[Start of section]

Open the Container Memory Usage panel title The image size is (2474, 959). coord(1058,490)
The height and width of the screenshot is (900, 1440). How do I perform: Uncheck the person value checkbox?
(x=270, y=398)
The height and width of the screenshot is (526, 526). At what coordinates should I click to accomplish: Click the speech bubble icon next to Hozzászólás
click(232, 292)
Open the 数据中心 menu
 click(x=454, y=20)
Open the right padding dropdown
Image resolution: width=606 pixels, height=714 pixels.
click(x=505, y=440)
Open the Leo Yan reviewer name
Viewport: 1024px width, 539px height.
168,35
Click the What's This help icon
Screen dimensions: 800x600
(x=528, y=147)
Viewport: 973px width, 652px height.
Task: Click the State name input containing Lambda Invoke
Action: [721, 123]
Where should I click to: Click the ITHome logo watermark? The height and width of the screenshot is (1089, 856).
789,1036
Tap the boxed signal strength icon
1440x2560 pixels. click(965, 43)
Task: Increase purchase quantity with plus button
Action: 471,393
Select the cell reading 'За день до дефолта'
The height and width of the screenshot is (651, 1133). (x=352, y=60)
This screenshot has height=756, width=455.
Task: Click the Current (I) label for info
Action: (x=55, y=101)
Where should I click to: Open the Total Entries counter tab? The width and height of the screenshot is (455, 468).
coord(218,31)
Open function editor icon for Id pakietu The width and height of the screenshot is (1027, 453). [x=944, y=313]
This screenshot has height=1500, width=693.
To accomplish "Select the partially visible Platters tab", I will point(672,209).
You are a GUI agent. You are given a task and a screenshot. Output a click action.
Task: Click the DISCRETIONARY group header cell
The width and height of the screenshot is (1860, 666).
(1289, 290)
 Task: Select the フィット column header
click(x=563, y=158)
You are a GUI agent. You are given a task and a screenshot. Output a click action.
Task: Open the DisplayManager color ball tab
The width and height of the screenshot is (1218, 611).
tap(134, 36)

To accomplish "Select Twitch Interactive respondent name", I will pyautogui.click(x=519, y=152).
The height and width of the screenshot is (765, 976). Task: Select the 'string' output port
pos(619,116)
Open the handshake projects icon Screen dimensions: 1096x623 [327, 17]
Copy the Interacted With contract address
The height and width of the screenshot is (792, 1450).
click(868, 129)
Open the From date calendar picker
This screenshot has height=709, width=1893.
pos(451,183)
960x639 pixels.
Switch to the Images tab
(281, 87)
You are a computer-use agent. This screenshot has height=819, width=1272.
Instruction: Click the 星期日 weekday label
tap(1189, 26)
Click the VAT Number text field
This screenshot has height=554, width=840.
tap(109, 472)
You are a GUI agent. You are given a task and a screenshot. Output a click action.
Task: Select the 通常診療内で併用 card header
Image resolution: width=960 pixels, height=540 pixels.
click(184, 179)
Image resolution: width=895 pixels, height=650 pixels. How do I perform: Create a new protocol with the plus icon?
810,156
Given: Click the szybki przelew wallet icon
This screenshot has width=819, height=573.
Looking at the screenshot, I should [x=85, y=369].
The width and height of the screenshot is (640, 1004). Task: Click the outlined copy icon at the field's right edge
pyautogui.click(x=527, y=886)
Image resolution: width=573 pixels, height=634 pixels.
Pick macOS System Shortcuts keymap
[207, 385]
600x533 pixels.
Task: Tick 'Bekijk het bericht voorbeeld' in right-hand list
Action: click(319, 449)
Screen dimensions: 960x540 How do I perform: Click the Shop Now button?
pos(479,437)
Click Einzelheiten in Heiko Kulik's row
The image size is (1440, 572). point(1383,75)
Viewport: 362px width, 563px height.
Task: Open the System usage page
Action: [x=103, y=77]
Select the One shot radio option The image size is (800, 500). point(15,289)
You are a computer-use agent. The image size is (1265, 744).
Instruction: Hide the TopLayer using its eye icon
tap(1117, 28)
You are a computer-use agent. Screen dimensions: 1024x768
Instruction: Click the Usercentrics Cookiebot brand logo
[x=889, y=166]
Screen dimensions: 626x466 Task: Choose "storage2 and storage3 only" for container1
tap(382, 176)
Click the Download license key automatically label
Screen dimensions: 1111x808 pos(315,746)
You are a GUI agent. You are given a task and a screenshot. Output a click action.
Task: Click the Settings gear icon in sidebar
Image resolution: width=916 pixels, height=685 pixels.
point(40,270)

[End of section]

Your task is to quote all of the data word for word.

**Result:**
Open the Container Memory Usage panel title The image size is (2474, 959). coord(1058,490)
The height and width of the screenshot is (900, 1440). How do I perform: Uncheck the person value checkbox?
(x=270, y=398)
The height and width of the screenshot is (526, 526). At what coordinates should I click to accomplish: Click the speech bubble icon next to Hozzászólás
click(232, 292)
Open the 数据中心 menu
 click(x=454, y=20)
Open the right padding dropdown
Image resolution: width=606 pixels, height=714 pixels.
click(x=505, y=440)
Open the Leo Yan reviewer name
Viewport: 1024px width, 539px height.
168,35
Click the What's This help icon
Screen dimensions: 800x600
(x=528, y=147)
Viewport: 973px width, 652px height.
Task: Click the State name input containing Lambda Invoke
Action: [721, 123]
Where should I click to: Click the ITHome logo watermark? The height and width of the screenshot is (1089, 856).
789,1036
Tap the boxed signal strength icon
1440x2560 pixels. click(965, 43)
Task: Increase purchase quantity with plus button
Action: 471,393
Select the cell reading 'За день до дефолта'
The height and width of the screenshot is (651, 1133). (x=352, y=60)
This screenshot has height=756, width=455.
Task: Click the Current (I) label for info
Action: (x=55, y=101)
Where should I click to: Open the Total Entries counter tab? The width and height of the screenshot is (455, 468).
coord(218,31)
Open function editor icon for Id pakietu The width and height of the screenshot is (1027, 453). [x=944, y=313]
This screenshot has height=1500, width=693.
To accomplish "Select the partially visible Platters tab", I will point(672,209).
You are a GUI agent. You are given a task and a screenshot. Output a click action.
Task: Click the DISCRETIONARY group header cell
The width and height of the screenshot is (1860, 666).
(1289, 290)
 Task: Select the フィット column header
click(x=563, y=158)
You are a GUI agent. You are given a task and a screenshot. Output a click action.
Task: Open the DisplayManager color ball tab
The width and height of the screenshot is (1218, 611).
tap(134, 36)

To accomplish "Select Twitch Interactive respondent name", I will pyautogui.click(x=519, y=152).
The height and width of the screenshot is (765, 976). Task: Select the 'string' output port
pos(619,116)
Open the handshake projects icon Screen dimensions: 1096x623 [327, 17]
Copy the Interacted With contract address
The height and width of the screenshot is (792, 1450).
click(868, 129)
Open the From date calendar picker
This screenshot has height=709, width=1893.
pos(451,183)
960x639 pixels.
Switch to the Images tab
(281, 87)
You are a computer-use agent. This screenshot has height=819, width=1272.
Instruction: Click the 星期日 weekday label
tap(1189, 26)
Click the VAT Number text field
This screenshot has height=554, width=840.
tap(109, 472)
You are a GUI agent. You are given a task and a screenshot. Output a click action.
Task: Select the 通常診療内で併用 card header
Image resolution: width=960 pixels, height=540 pixels.
click(184, 179)
Image resolution: width=895 pixels, height=650 pixels. How do I perform: Create a new protocol with the plus icon?
810,156
Given: Click the szybki przelew wallet icon
This screenshot has width=819, height=573.
Looking at the screenshot, I should [x=85, y=369].
The width and height of the screenshot is (640, 1004). Task: Click the outlined copy icon at the field's right edge
pyautogui.click(x=527, y=886)
Image resolution: width=573 pixels, height=634 pixels.
Pick macOS System Shortcuts keymap
[207, 385]
600x533 pixels.
Task: Tick 'Bekijk het bericht voorbeeld' in right-hand list
Action: click(319, 449)
Screen dimensions: 960x540 How do I perform: Click the Shop Now button?
pos(479,437)
Click Einzelheiten in Heiko Kulik's row
The image size is (1440, 572). point(1383,75)
Viewport: 362px width, 563px height.
Task: Open the System usage page
Action: [x=103, y=77]
Select the One shot radio option The image size is (800, 500). point(15,289)
You are a computer-use agent. The image size is (1265, 744).
Instruction: Hide the TopLayer using its eye icon
tap(1117, 28)
You are a computer-use agent. Screen dimensions: 1024x768
Instruction: Click the Usercentrics Cookiebot brand logo
[x=889, y=166]
Screen dimensions: 626x466 Task: Choose "storage2 and storage3 only" for container1
tap(382, 176)
Click the Download license key automatically label
Screen dimensions: 1111x808 pos(315,746)
You are a GUI agent. You are given a task and a screenshot. Output a click action.
Task: Click the Settings gear icon in sidebar
Image resolution: width=916 pixels, height=685 pixels.
point(40,270)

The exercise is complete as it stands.